12.5.1 Building a Binary Search Tree

Let us now concentrate on the process of creating a BST from scratch. For illustration we consider the data set from which the BST will be created as the set of names used earlier stored in an initialized array of pointers given below.

char   *a[] = {
              “Arjuna”,
              “Bhima”, 
              “Bidur”, 
              “Draupadi”,
              “Duryodhana”, 
              “Ganga”, 
              “Judhistra”, 
              “Karna”, 
              “Krishna”, 
              “Nakul”, 
              “Sahadeva”, 
              “Sakuni”, 
              “Viswa”
              } ;

We write a function build_bst ( ) to build a BST from this array(data-set). The function should receive the following arguments: pointer to pointer to the root node of BST, possibly a NULL pointer at the beginning; a pointer to array containing the data set, and finally the array size, that is, the number of elements in the data set.

The function build_bst ( ) may be implemented as in the following.

 build_bst (bst_ptr   *rootptr, char   *data[], int   size)
 {
      int index;
      for (index=0; index<size; index++)
           insert_bst(rootptr, data[index]); 
      return;
 }

Basically, the above function simply loops through the elements to insert that element in the BST using the function insert_bst ( ). Clearly, as this insert_bst ( ) function actually allows to insert an element into a BST, it must receive the following arguments: pointer to pointer to the current subtree node (the root of the current subtree) under which the element is to be inserted; and the element to be inserted. In our case, as it is a string of characters (a name), this argument is a pointer to the string.

The function insert_bst (bst_ptr *rootptr, char *element) first checks if *rootptr is NULL to identify whether the BST is empty or not. If so, then insert the element as the root of the BST and accordingly set the new value of *rootptr. If the original BST is not empty then compare the element with root (that is, the root of each subtree) and move to the left or right subtree depending on whether the element is smaller or larger than the root of each subtree. In case the element matches with the root, that is, there is a node with the same element, it simply returns from the function. Our implementation is a recursive one, though in some cases it may require a large stack. The function insert_bst ( ) is listed in example 12.6.

Example 12.6

 insert_bst(bst_ptr *rootptr, char *element)
 {    /* A recursive version */
      bst_ptr newptr;
      int c;
      if (*rootptr == NULL)
      {
           newptr = (bst_ptr) malloc(sizeof(treenode)); 
           newptr->left = NULL; 
           newptr->right = NULL; 
           strcpy(newptr->info, element);
           *rootptr = newptr;
      }
      else
      {
           if ((c=strcmp(element, (*rootptr)->info)) == 0)

### [Supplied information]
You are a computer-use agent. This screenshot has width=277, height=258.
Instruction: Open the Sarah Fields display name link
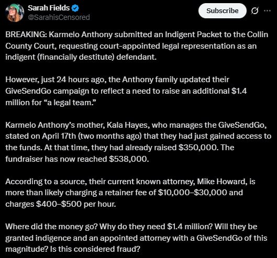(x=49, y=8)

### [Aim]
Translate this sentence from the passage on building a binary search tree into Spanish: "Our implementation is a recursive one, though in some cases it may require a large stack." The data stand apart from the passage on building a binary search tree and form separate material.

### [The completed task]
Nuestra implementación es recursiva, aunque en algunos casos puede requerir una pila grande.